*What to work on*
Repeat the entries that follow, exactly as they are written.
....
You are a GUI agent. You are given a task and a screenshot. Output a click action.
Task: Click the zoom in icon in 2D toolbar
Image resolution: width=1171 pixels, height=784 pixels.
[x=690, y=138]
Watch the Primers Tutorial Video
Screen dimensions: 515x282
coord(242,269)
....
*Output of the task*
You are a GUI agent. You are given a task and a screenshot. Output a click action.
Task: Click the zoom in icon in 2D toolbar
Image resolution: width=1171 pixels, height=784 pixels.
[x=690, y=138]
Watch the Primers Tutorial Video
Screen dimensions: 515x282
coord(242,269)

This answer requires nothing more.